--- EXERCISE REQUIREMENTS ---
Can you continue the passage below on Jean Fouquet and the Melun Diptych, picking up after its last sentence?
----- PAGE EXCERPT -----
The original frame was covered in blue velvet with silver and gold embroidery, antique love knots, and pearls. It also included a self-portrait medallion of Jean Fouquet. Fouquet is shown frontally, his gold image is engraved into the black enamel background and framed by his name. It is believed that he invented this technique. The original position of the diptych high above the tomb would have made it difficult to see the tiny medallion and since the pieces have since been separated, its exact position on the frame is unclear. The medallion was Fouquet's way of signing the diptych. It is traditionally recognized as the oldest self-signed self-portrait and is Fouquet's only signed work.

== Background==
Much information about Fouquet's life is obscure. The artist was born in 1420 in Tours, France. He traveled to Rome in 1446 for two years as part of a French delegation. Fouquet was employed by Charles VII and Louis XI and was called "peintre du roi" meaning painter to the king. He was called upon to create portraits, manuscript illuminations, altarpieces, ephemeral decorations, and sculptural designs. He is believed to have traveled to Florence and Venice where he studied the work of contemporary Italian masters. This influence can be seen in the Melun Diptych as it has been suggested that the background of the left panel is an Italian courtyard in empirical perspective, not unlike Jacopo Bellini's method. In contrast to the Madonna and child panel, which lacks perspective completely, the background behind Chevalier and St. Stephen extends deep into space in a truly Italian style. The figures are also clear and modeled realistically in the Italian style as opposed to his native French.
----- INFORMATION SHOWN -----
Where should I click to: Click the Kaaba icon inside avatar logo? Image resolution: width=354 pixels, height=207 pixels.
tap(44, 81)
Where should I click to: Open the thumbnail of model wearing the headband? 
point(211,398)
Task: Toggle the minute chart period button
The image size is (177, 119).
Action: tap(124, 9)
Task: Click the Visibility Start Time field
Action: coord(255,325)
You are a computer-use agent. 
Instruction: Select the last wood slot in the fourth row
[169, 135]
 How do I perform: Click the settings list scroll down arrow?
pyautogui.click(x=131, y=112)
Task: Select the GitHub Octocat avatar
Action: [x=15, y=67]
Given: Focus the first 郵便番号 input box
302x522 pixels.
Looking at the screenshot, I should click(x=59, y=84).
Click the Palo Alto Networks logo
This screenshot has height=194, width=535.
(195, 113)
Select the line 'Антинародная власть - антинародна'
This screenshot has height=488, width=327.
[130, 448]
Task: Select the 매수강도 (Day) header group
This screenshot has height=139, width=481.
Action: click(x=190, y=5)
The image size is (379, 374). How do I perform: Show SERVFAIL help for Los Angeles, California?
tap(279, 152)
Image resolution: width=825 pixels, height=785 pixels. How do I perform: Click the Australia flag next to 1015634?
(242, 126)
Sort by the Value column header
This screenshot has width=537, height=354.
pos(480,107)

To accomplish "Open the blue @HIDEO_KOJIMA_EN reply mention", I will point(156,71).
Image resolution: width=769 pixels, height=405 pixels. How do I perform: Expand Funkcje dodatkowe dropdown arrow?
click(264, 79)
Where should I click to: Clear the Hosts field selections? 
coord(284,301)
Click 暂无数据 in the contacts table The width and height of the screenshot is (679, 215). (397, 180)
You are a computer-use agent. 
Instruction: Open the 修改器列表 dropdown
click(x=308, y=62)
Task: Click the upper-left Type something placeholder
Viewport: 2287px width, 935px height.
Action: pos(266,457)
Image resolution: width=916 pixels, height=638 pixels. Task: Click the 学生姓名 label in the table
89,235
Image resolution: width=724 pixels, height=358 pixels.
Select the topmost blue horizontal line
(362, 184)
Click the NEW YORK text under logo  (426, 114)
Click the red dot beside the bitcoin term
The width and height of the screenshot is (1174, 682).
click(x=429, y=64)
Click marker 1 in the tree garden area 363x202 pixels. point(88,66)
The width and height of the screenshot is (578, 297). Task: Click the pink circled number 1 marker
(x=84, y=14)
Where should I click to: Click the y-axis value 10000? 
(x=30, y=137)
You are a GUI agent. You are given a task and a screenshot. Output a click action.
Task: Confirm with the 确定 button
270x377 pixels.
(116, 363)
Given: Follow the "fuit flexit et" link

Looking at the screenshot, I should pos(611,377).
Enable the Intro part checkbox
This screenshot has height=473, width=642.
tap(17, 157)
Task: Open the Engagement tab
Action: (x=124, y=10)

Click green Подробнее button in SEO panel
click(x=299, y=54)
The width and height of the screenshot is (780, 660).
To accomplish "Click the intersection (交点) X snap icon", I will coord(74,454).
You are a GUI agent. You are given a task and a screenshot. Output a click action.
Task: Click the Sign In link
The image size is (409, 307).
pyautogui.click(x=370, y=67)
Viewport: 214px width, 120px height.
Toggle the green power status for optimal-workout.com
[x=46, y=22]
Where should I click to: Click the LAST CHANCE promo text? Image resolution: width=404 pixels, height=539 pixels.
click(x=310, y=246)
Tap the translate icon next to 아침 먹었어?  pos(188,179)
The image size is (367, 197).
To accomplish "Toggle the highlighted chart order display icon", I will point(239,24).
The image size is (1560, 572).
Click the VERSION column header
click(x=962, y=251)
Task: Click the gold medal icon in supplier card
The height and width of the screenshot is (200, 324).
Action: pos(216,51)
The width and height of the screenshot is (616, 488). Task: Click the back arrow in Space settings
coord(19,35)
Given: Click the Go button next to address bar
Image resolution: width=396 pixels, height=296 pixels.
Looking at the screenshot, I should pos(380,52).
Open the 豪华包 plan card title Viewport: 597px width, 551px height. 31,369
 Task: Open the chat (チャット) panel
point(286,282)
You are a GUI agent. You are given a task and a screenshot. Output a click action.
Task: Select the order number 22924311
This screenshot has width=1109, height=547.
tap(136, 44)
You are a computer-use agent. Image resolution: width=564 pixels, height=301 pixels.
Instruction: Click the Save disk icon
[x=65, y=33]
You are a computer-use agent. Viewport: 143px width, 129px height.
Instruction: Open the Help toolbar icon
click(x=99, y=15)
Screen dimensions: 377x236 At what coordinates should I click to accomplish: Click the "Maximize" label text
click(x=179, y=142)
-----
--- RESPONSE AREA ---
In the case of the right panel, the figures are so smooth they appear to be polished. This effect enhances the otherworldly aspects of this panel, in contrast to the very realistic rendering of the left panel. Étienne Chevalier commissioned the Melun Diptych to hang over his wife's tomb. Chevalier had a close relationship with Fouquet and was his main patron during his time as treasurer to the king. The diptych was hung above Catharine Bude's tomb. This has caused controversy over whether a third panel is now lost. Some scholars believe it may have formed part of a triptych of which the third panel would have depicted Chevalier's wife since it was meant to be hung above her tomb. This could have tied the two different existing panels into a more cohesive piece. Others believe this is not the case. A report from Denys Godefroy who saw the piece in its original context in 1660, and is therefore the most reputable source available today, does not describe a third panel.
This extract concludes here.